■ **Problem**:
The task requires repeating, word for word, the lines from the one with "794x1329 pixels." through the end of the material, leaving out all pictures.

Start of Source information

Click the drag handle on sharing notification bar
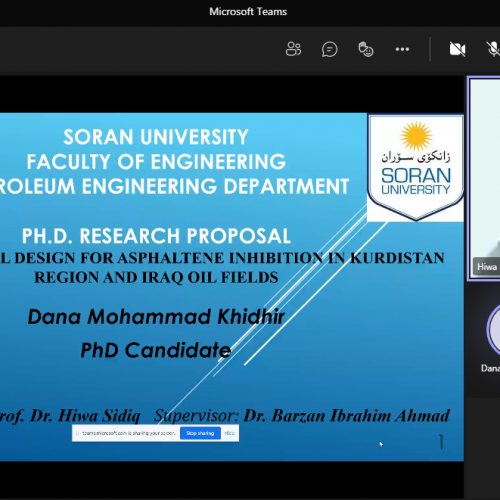The width and height of the screenshot is (500, 500). coord(77,433)
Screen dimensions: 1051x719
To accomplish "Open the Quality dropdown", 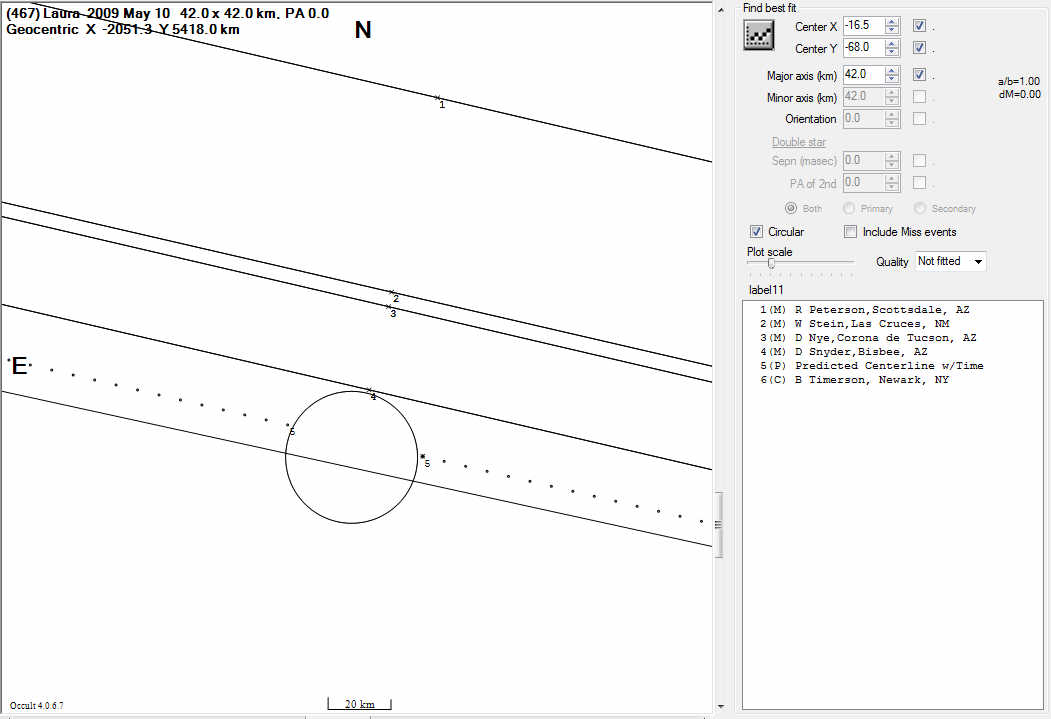I will (977, 261).
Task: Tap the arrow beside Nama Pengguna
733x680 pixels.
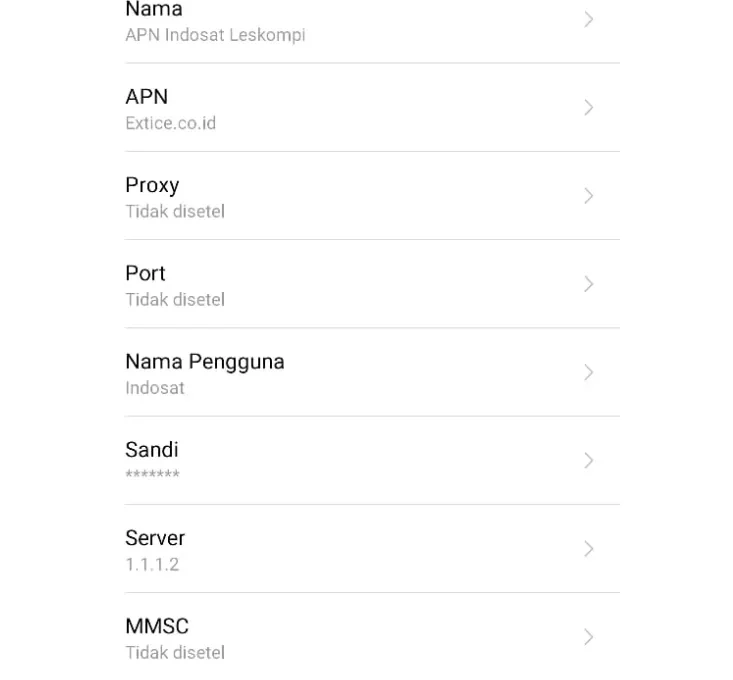Action: click(589, 372)
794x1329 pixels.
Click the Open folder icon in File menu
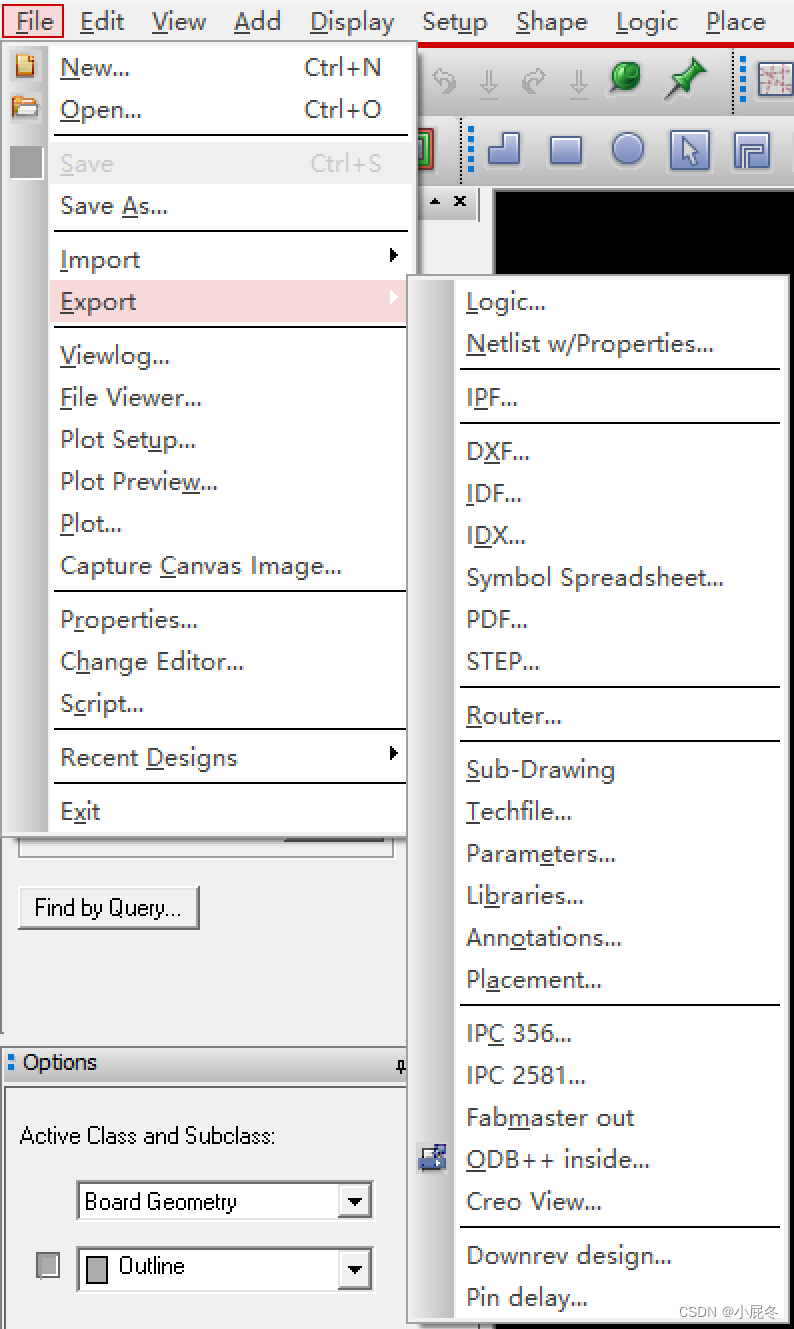point(24,107)
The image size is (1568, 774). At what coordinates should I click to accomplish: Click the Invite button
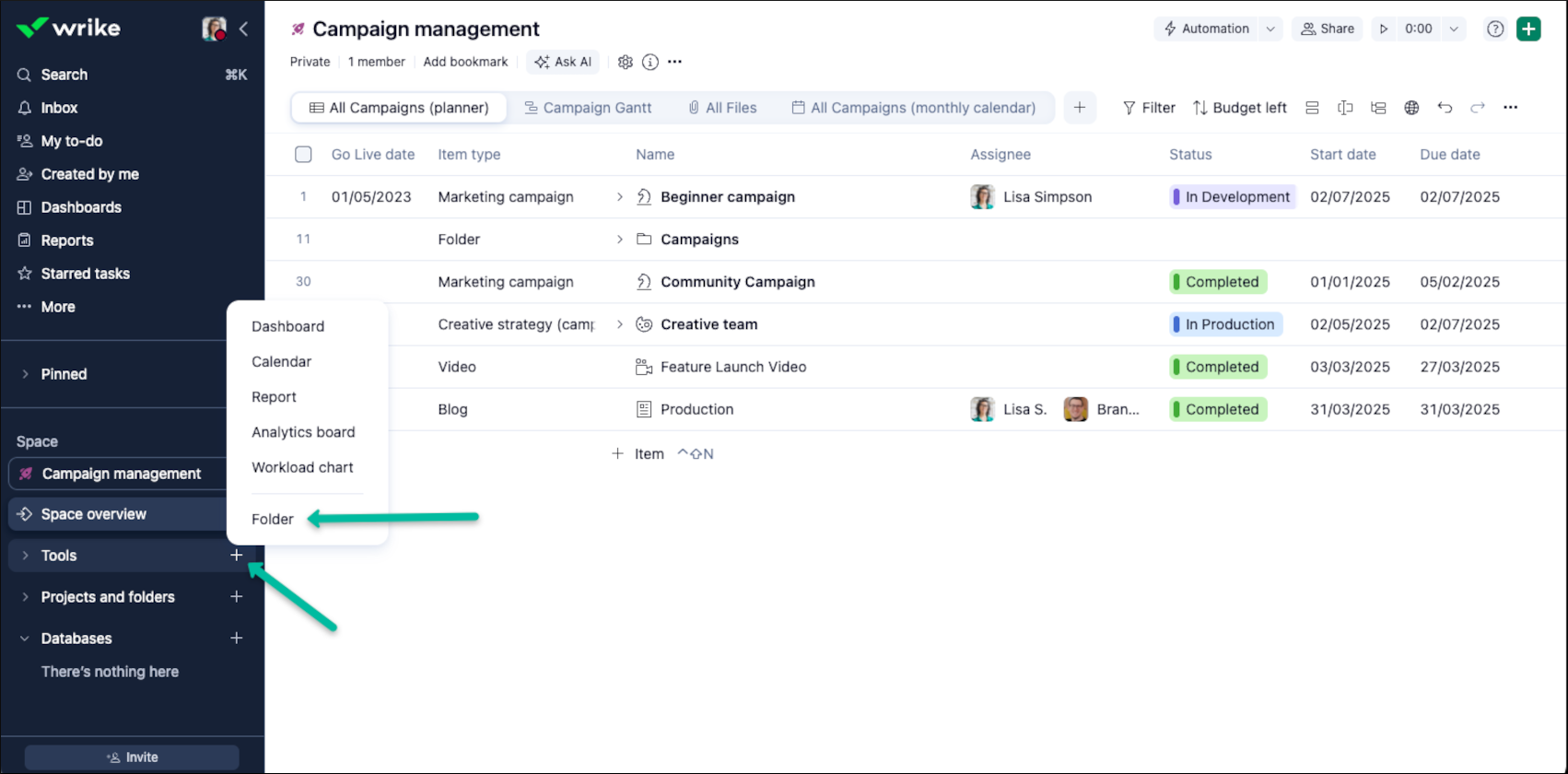click(x=132, y=757)
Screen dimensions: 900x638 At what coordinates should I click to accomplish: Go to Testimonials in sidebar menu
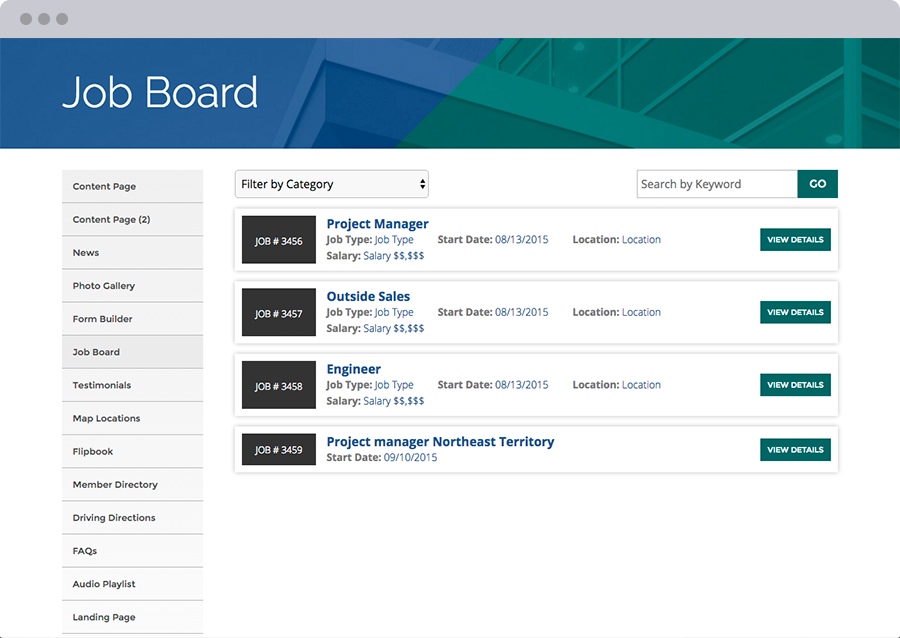(x=102, y=385)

End of Source information

■ **Solution for this exercise**:
794x1329 pixels.
Click the Open folder icon in File menu
point(24,107)
The image size is (1568, 774). At what coordinates should I click to accomplish: Click the Invite button
click(x=132, y=757)
Screen dimensions: 900x638 At what coordinates should I click to accomplish: Go to Testimonials in sidebar menu
(x=102, y=385)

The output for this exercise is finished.